Ele cita sobre os jogo de passes de Ford e quem faz isso muito bem a ser um adicional nessa característica como No.2 da posição no elenco é Kareem Hunt.

Cincinnati foi a grande história do último ano no college football, a universidade estar entre as 4 melhores do país fez com que nomes que nem se projetavam na NFL aparecerem. Ford junto a grande disputa pelo top4 do país ganhou uma responsabilidade que não era esperado. Ele teve uma média de 6,1 jardas por corrida, mais de 1300 jardas totais e igualando o recorde escolar de touchdowns corridos (19) em uma temporada. Recebendo ele mostrou números também, foram 21 recepções para 220 jardas em 2021. Sua visão, fluidez para mudança de direção e bloqueio fizeram ele cair de nota e não se projetar por exemplo para um segundo dia do Draft. 

Ford pode já ser utilizado em descidas que é preciso jardas curtas a procura dessa boa característica nele, outro ponto que ele pode já ser utilizado é recebendo passes mas mesmo assim Hunt está aí para isso e dificilmente ele receberá isso de cara na temporada. A esperança é que ele possa melhorar sua visão para ser mais eficaz no esquema de zona ampla dos Browns, liberando assim sua velocidade em oportunidades de campo mais aberto.

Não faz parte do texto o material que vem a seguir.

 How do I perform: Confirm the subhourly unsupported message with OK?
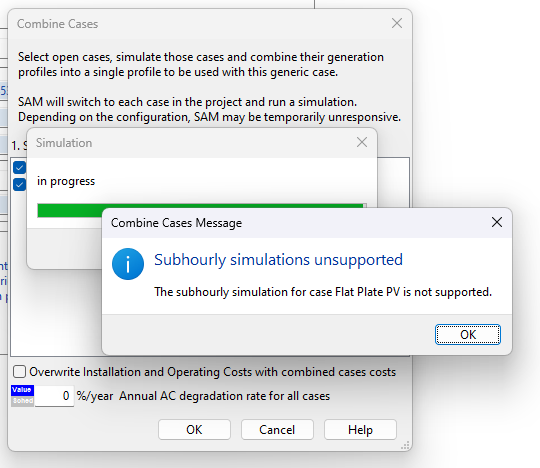(x=468, y=334)
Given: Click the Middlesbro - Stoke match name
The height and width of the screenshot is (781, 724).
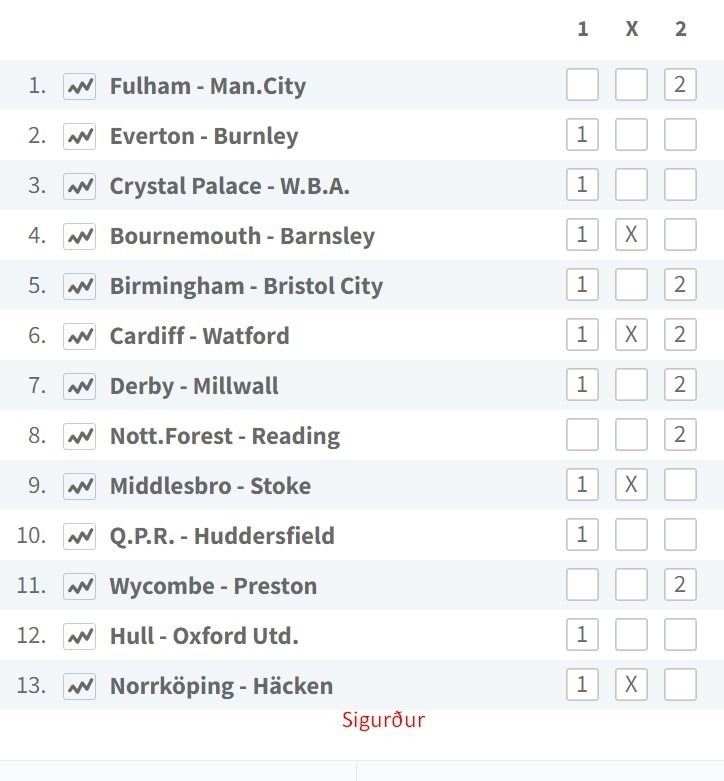Looking at the screenshot, I should (211, 486).
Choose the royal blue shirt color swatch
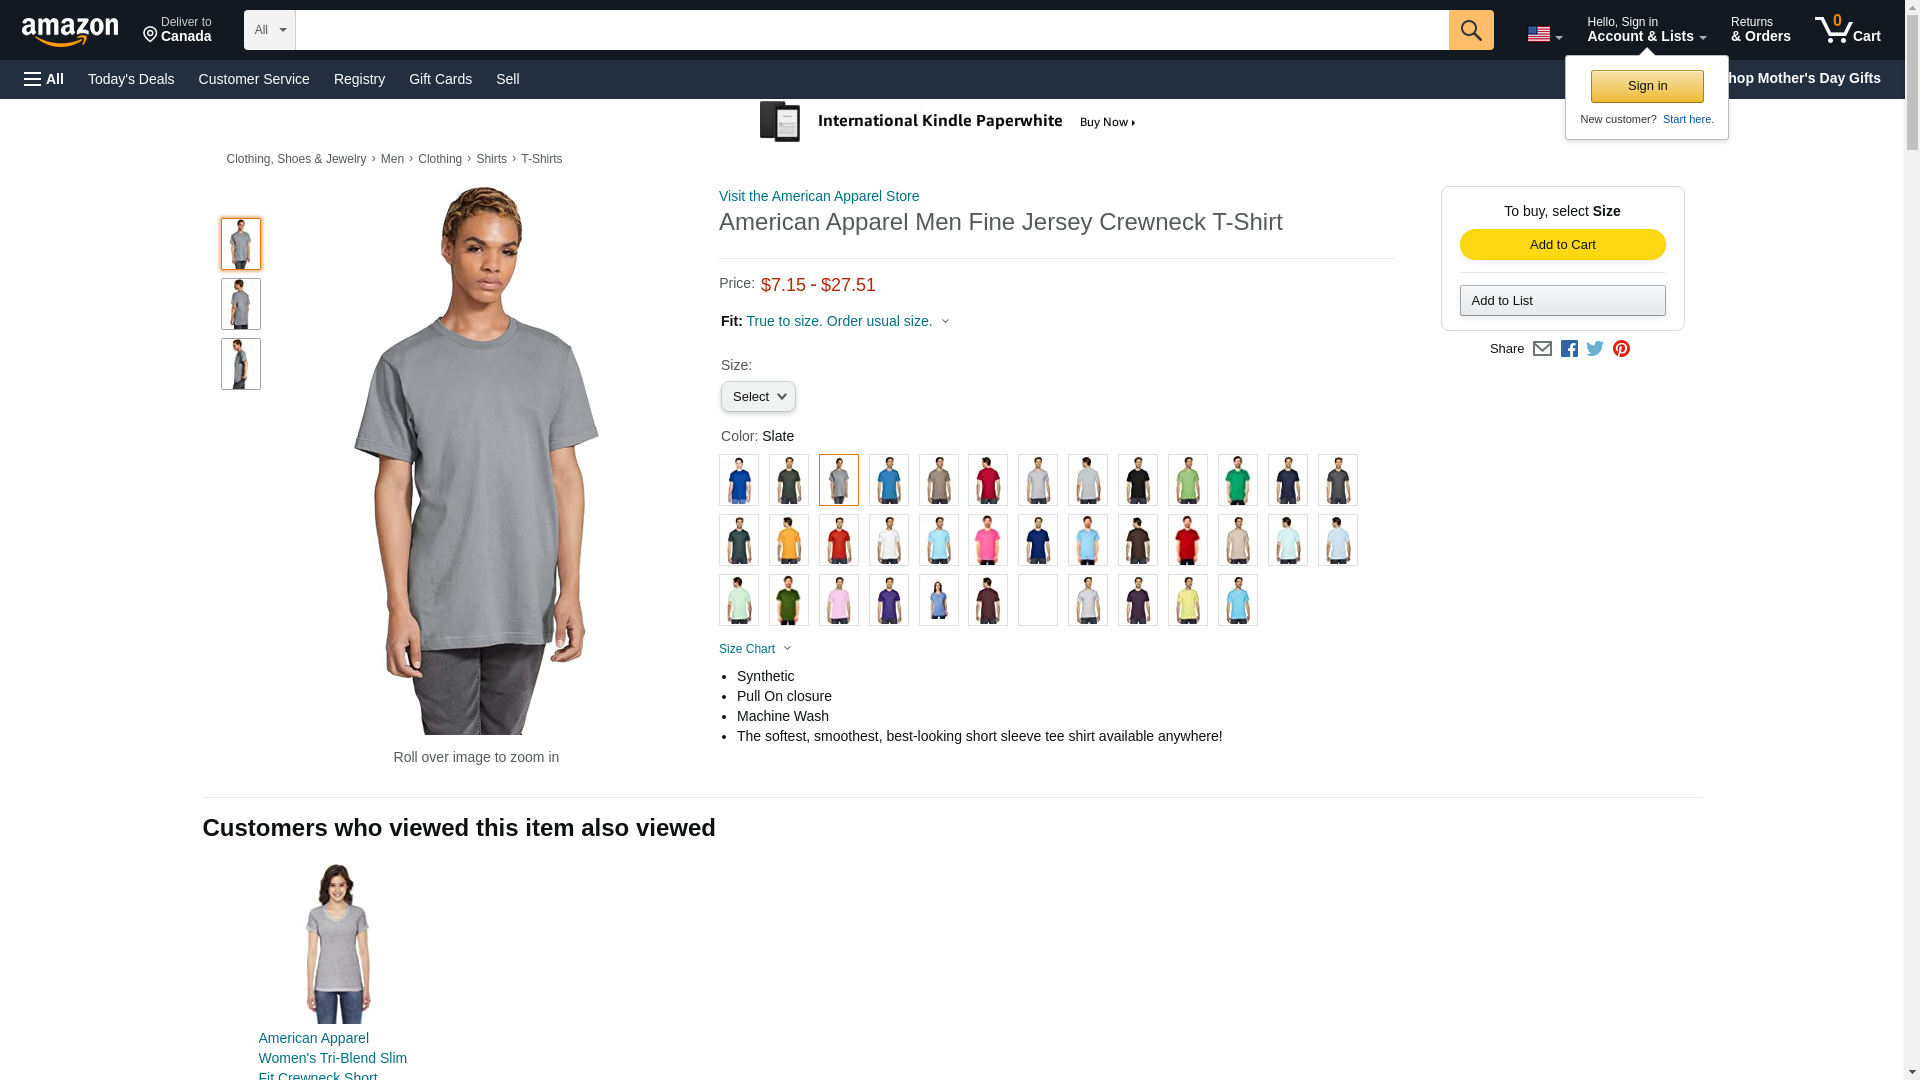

Na melhor das hipóteses ele pode chegar a ser o terceiro RB do elenco, isso poderia permitir que ele fosse preparado para substituir Hunt já na próxima temporada. Já na pior das hipóteses para o jogador, ele se projetaria como um homem que poderia intervir em um jogo aqui ou ali, mas é improvável que seja um recurso na NFL já em 2021 e pode não impedir os Browns de convocar outro running back em 2023 para preencher o gráfico de profundidade. A posição de corredor é um ciclo que se gira muito rapidamente, e com um pouco mais de facilidade podemos ter e o Browns ter uma visão certa do que é o Ford para o último nível de futebol americano no país.